[Task input]

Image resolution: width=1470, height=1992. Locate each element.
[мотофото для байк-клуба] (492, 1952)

[/Task input]
[Task input]

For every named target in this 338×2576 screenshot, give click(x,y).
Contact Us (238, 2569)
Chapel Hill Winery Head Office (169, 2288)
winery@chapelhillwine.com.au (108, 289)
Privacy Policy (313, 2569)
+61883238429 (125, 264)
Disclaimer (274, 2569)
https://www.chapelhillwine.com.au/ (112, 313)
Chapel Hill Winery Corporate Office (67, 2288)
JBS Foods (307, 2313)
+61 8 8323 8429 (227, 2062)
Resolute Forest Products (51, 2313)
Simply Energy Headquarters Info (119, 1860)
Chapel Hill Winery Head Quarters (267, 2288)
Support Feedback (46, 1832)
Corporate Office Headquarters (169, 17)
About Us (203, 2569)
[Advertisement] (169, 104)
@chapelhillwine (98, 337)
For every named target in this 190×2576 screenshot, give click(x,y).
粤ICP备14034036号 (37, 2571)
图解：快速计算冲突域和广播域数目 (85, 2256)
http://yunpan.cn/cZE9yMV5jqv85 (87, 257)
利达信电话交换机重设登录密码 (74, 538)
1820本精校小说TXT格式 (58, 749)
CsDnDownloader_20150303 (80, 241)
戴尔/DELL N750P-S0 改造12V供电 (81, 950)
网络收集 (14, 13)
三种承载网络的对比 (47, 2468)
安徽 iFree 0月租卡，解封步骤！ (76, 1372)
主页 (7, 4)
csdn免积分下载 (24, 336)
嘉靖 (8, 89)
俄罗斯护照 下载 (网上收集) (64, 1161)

[/Task input]

How to complete this task - Anywhere the listing shows the word "give", copy the full line.

Your solution -
For every named target in this 338×2576 screenshot, give click(x,y).
For every named target in this 190×2576 screenshot, give click(x,y).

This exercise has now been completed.